Espionnage de la NSA : Dilma Rousseff n’ira pas aux Etats-Unis


Dégâts diplomatiques : c'est ce qu'ont causé, en juillet dernier les révélations d’Edward Snowden sur l’ampleur des écoutes de la NSA (agence de renseignement américaine) au Brésil. Le principal quotidien du pays, O Globo, affirmait alors que « 2,3 milliards d’appels et de messages avaient été espionnés » depuis une dizaine d’années. Des appels émis par de simples citoyens voire par des employés de l'immense firme pétrolière nationale Petrobras. Deux mois après, la colère de Brasilia ne faiblit pas. 


La présidence brésilienne a en effet officialisé hier l’annulation de la visite d’Etat de Dilma Rousseff prévue le 23 octobre prochain à Washington. Ainsi Brasilia fustige-t-elle dans un communiqué « les activités illégales d’interception des communications de citoyens d’entreprises et de membres du gouvernement brésilien » considérant qu’elles constituent « une atteinte à la souveraineté nationale et aux droits individuels, incompatible avec la coexistence démocratique entre pays amis ». Embêtant, y compris pour faire des affaires ; pour « sceller un rapprochement commercial » entre les deux pays pour reprendre le jargon diplomatique d'un des porte-parole du patronat brésilien, José Augusto de Castro,  

Les américains avaient pourtant tenté de s’expliquer, notamment lors d’échanges bilatéraux au sommet du G20 de Saint Pétersbourg il y a dix jours. Obama avait même appelé son homologue lundi dernier. Mais les autorités brésiliennes n’en démordent pas : « en l'absence d'un éclaircissement satisfaisant des faits avec des explications à la hauteur et l'engagement de cesser les activités d'interception, les conditions pour la tenue de cette visite à la date fixée au préalable ne sont pas réunies »

C’est avec arrogance que les autorités fédérales américaines ont répondu estimant quant à elles qu’un tel rendez-vous « ne devait pas être éclipsé par un seul dossier quelles que soient son importance ou les difficultés qu’il présente ». « Nous sommes au pire moment des relations bilatérales entre le Brésil et les Etats-Unis depuis 30 ans » résume l’universitaire Alberto Pfeiffer. 

Pourquoi cette intransigeance de la part de Dilma Rousseff?
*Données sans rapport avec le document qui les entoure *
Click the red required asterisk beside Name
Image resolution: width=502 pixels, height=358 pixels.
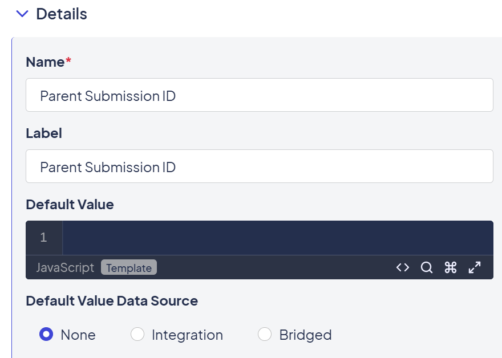pos(68,61)
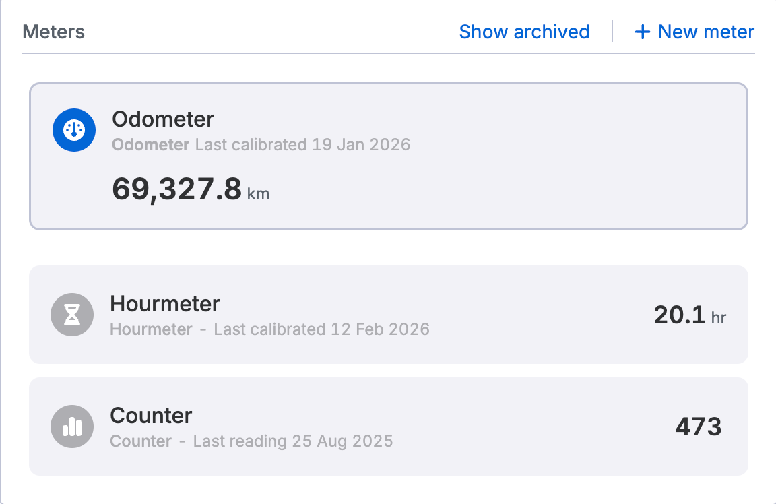Click the blue Odometer gauge icon
This screenshot has height=504, width=776.
pyautogui.click(x=73, y=130)
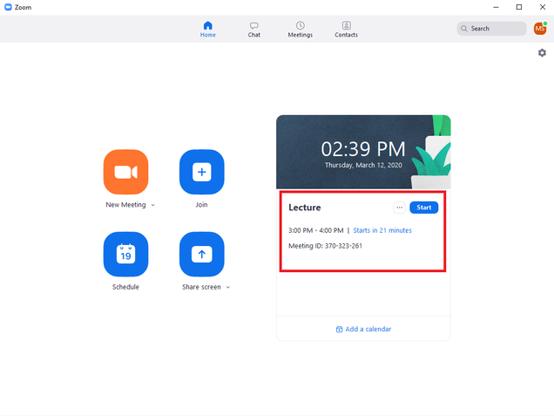Viewport: 554px width, 416px height.
Task: Maximize the Zoom window
Action: pos(518,7)
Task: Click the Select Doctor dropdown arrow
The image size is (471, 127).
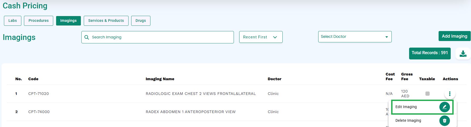Action: (x=387, y=37)
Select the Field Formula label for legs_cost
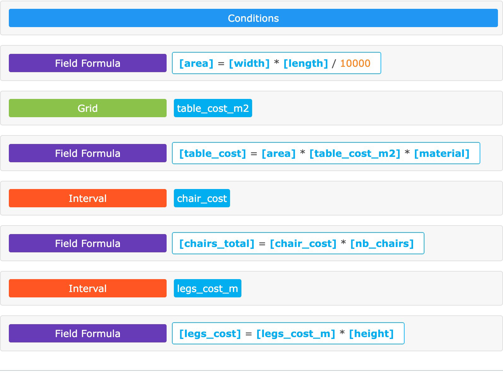 point(87,333)
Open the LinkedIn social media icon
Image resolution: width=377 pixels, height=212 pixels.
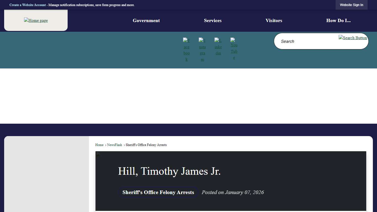[218, 47]
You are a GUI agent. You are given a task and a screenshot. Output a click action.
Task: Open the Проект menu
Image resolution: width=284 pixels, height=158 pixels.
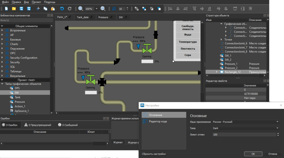click(36, 2)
Est-ce dû à sa popularité en berne depuis les récentes manifestations contre la vie chère? C'est « une attitude ferme (qui) suscite la sympathie de la population brésilienne », explique Tullo Vigevani de l'Université de Sao Paulo, à un an, rappelons-le, de l’élection présidentielle. Une position qui pourrait se durcir davantage selon Le Monde qui indique que la présidente brésilienne aurait même l’intention de prononcer un discours très virulent contre les agissements des services secrets américains, fin septembre à la tribune de l’ONU. Un message que devrait approuver le gouvernement mexicain particulièrement touché, lui aussi, par les programme d’écoute de la NSA.